Pode parecer algo estranho, mas a nossa história poderia ter sido completamente diferente caso D. Ramiro II tivesse colocado em prática os seus planos de fazer de Viseu a capital do território português e declarar a independência face aos restantes reinos cristãos da Península Ibérica. D. Ramiro até se chegou a declarar “Rex Portucalensis”, muitos anos antes de D. Afonso Henriques, em 925.
Mas afinal, quem foi esta personagem? D. Ramiro II foi o responsável por coligar as forças de Navarra, Leão e Aragão contra as forças muçulmanas, derrotadas na batalha de Simancas, em 939. Com esta vitória, o reino de Leão consolidou a sua fronteira a sul do vale do Douro. Apesar disso, nos últimos anos do seu reinado, não conseguiu impedir que Castela se erigisse em condado independente, sob a direção do conde Fernão Gonçalves.
Ainda pequeno, Ramiro foi educado por Diogo Fernandes e a sua esposa, que detinham vastos territórios em terras do Douro e, mais tarde, no vale do Mondego. Ramiro II vai ter particular importância na nossa história, por ter sido o primeiro a intitular-se como rei da terra portucalense, ainda que por um breve período de tempo.
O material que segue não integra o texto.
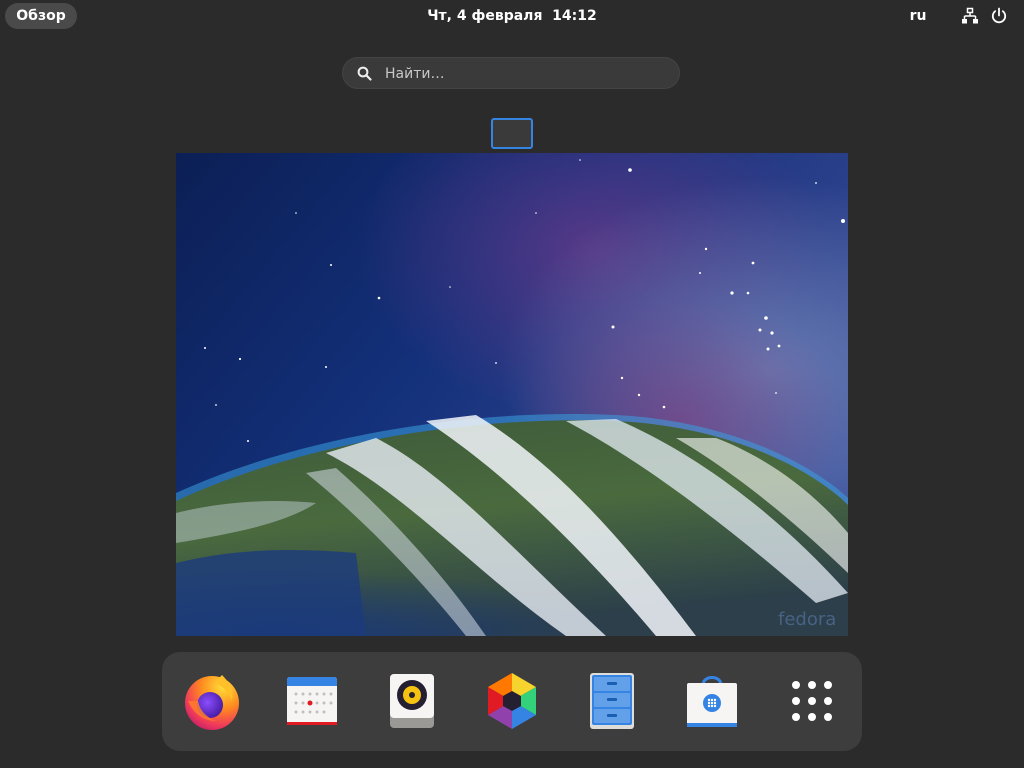  I want to click on search-box, so click(511, 74).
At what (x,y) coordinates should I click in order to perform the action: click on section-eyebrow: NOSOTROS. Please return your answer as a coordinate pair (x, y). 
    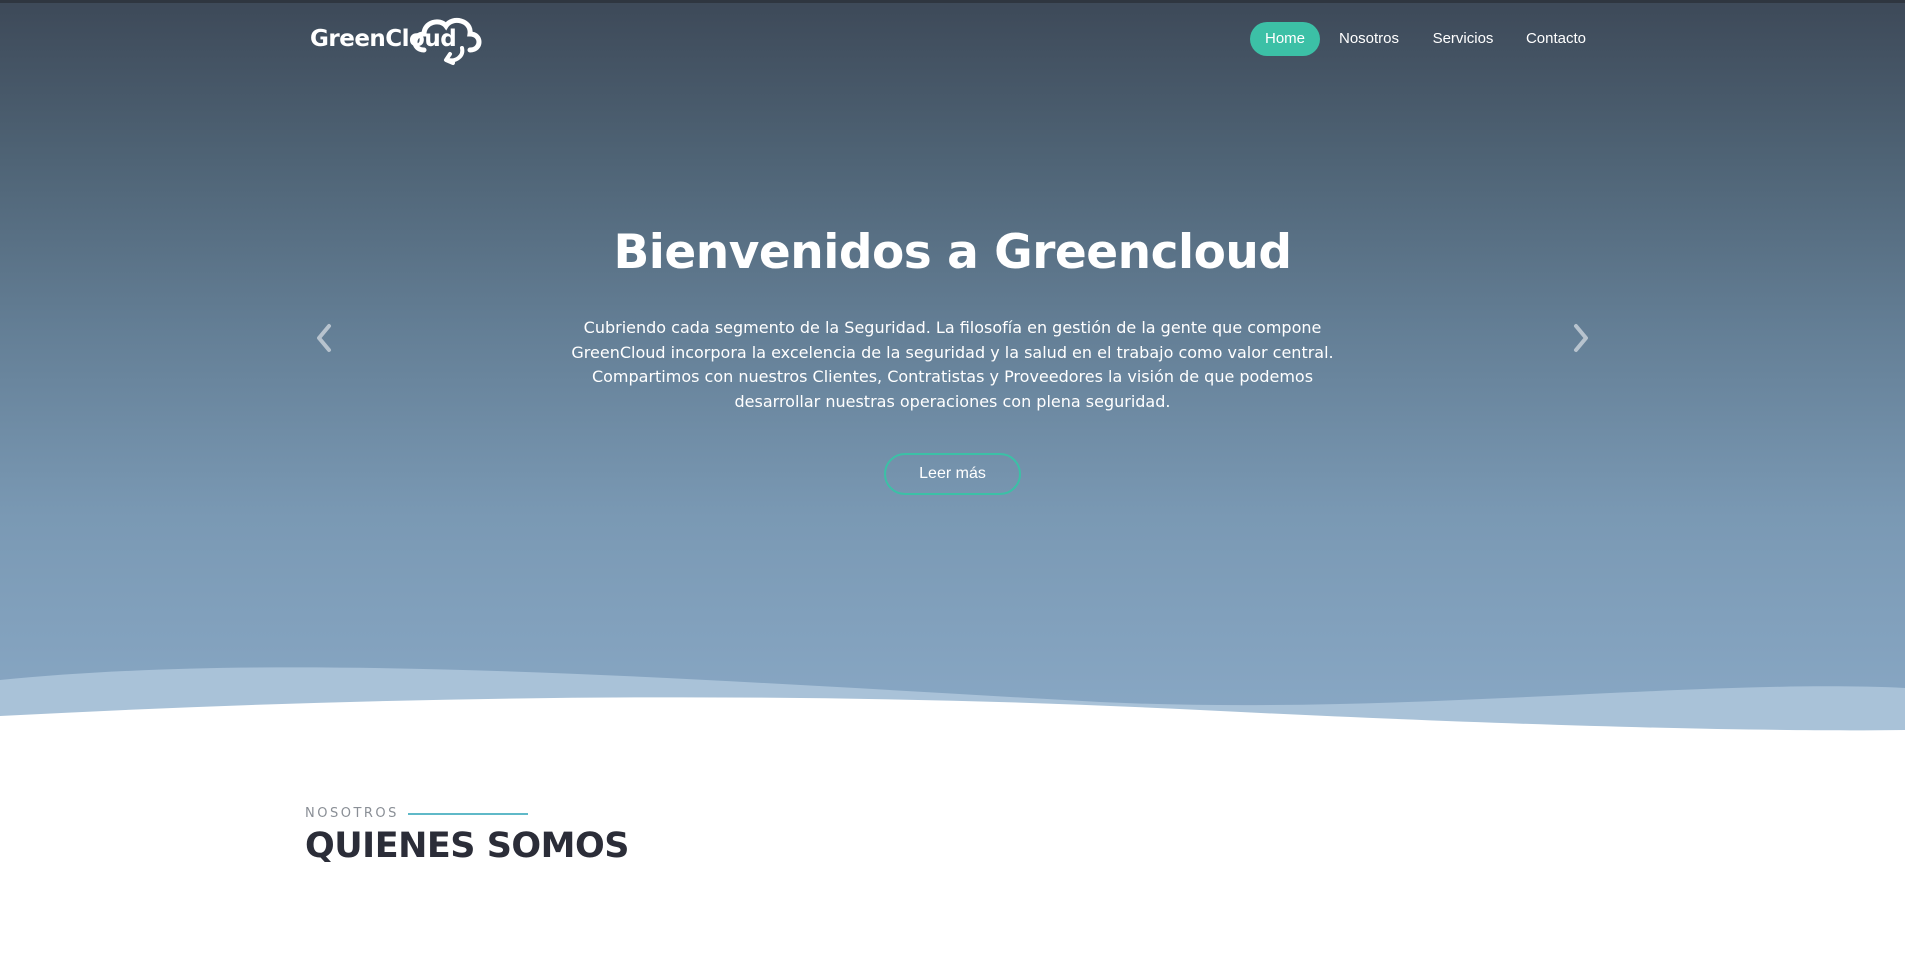
    Looking at the image, I should click on (352, 814).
Reconhecia-se assim a existência de uma terra portucalense, que se vinha firmando desde 868, com a conquista de Vímara Peres.
Além disso, a D. Ramiro II se atribui, embora com algumas dúvidas, a construção da Cava de Viriato, em Viseu. Este é o maior monumento do género na Península, sendo um octógono de 32 hectares sobre o qual já se disse muita coisa, até porque as certezas são poucas. A imaginação corre então livre, sendo a Cava de Viriato considerada um dos maiores mistérios da arqueologia portuguesa.
Não se sabe ao certo quem construiu este enorme monumento, tão gigante que apenas se tem noção do seu tamanho real quando o vemos do ar. Cada um dos seus oito taludes, dispostos num perfeito octógono, tem 4 metros de altura e 250 metros de comprimento. Não se sabe também qual era o seu propósito. O que sabemos é que ganhou o nome de Viriato em 1640, até porque se pensava então ter-se tratado de um acampamento lusitano.
Existem também as teorias de que este era um campo militar, fosse romano, fosse muçulmano. Alguns falam nas tropas de Almansor, um exército de 25 mil homens que daqui terá partido para conquistar Santiago de Compostela, existindo uma estrutura semelhante no Iraque que ajuda a fortalecer esta teoria.
Mas a verdade é que tantos homens deixariam vestígios para trás, e não se encontrou até hoje nenhum vestígio palpável que nos permita dizer que o local foi um acampamento de qualquer espécie.
E foi perante estas mesmas dúvidas que nasceu a possibilidade de a estrutura ter sido construída pelo asturo-leonês Ramiro II, que fez de Viseu local da sua corte em 925. Alguns documentos referem a existência de uma Vila Velha e de uma Vila Nova, assim como uma tentativa de trasladar a cidade para um local mais seguro.
Segundo os apoiantes desta teoria, a construção da nova cidade teria começado pelo perímetro fortificado, que corresponderia à Cava de Viriato. Porém, em 931, Ramiro II parte para assumir a corte de Leão, após a morte de Afonso IV, e o projeto ficou incompleto.
Hoje, a Cava de Viriato é um monumento que se encontra urbanizado por dentro e por fora, contando com estradas, vivendas, quintas, plantações, jardins e estátuas, a mais famosa delas a ser a estátua de Viriato.
No fundo, este é um bairro vimaranense como tantos outros, embora este tenha uma homogeneidade geográfica e histórica, assim como um engendramento das suas linhas de água. Aliás, toda a estrutura parece ter sido desenhada com base nisso, com as valas que circundam o local a estarem ligadas a canais de águas naturais.
E quanto ao nome? Viriato foi atribuído ao território de Viseu por alturas seiscentistas, seja por desconhecimento, seja por associação lendária. Vendo um monumento de tal dimensão, muitos viram ali um possível castro dos lusitanos, um bastião anti-romano.
Apesar de nenhuma escavação ter confirmado essa ideia, a verdade é que a narrativa encaixava na perfeição na retórica do Estado Novo, que queria promover uma propaganda da valorização da “raça” portuguesa.
Foi nesse sentido que se construiu também a célebre estátua de Viriato, com uma frase que não engana politicamente: “Aqui mergulham as raízes desta raça viva e forte, imortal na sua essência”.